When you find the line with "This screenshot has width=342, height=342." among the records below, reproduce it and each line after it exactly, ending with the line with "Task: Click the yellow".

DATA:
BEGIN

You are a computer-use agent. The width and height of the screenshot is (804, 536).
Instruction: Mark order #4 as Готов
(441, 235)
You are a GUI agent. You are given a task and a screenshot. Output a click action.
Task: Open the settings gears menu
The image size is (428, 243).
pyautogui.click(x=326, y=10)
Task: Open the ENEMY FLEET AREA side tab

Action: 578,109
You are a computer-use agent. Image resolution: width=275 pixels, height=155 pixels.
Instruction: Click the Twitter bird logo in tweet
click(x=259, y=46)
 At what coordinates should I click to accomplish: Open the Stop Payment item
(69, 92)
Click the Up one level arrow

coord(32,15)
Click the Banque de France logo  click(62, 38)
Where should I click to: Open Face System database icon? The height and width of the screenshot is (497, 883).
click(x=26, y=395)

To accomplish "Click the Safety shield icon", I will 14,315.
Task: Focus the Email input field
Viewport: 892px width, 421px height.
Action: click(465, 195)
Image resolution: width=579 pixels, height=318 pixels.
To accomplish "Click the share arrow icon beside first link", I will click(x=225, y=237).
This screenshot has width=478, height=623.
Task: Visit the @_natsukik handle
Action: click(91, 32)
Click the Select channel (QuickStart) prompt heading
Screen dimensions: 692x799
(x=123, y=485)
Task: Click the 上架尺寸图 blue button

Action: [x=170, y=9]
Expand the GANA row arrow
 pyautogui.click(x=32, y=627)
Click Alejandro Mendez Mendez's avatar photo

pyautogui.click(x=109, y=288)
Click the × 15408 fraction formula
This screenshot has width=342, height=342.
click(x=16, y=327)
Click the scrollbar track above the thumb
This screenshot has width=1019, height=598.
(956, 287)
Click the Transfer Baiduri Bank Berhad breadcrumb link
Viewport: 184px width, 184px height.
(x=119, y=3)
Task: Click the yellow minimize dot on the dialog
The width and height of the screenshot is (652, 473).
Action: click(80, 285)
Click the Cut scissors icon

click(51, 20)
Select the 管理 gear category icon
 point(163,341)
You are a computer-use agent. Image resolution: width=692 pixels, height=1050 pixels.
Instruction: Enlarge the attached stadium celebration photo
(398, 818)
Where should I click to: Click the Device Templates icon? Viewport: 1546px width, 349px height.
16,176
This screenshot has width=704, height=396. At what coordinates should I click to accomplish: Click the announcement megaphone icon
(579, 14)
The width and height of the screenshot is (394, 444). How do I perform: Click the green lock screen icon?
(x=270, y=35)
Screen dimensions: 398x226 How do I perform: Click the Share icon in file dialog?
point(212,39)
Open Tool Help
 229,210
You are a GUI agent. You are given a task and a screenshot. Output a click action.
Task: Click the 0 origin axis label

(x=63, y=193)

END

SOLUTION FOR THIS TASK:
This screenshot has width=342, height=342.
click(x=16, y=327)
Click the scrollbar track above the thumb
This screenshot has width=1019, height=598.
(956, 287)
Click the Transfer Baiduri Bank Berhad breadcrumb link
Viewport: 184px width, 184px height.
(x=119, y=3)
Task: Click the yellow minimize dot on the dialog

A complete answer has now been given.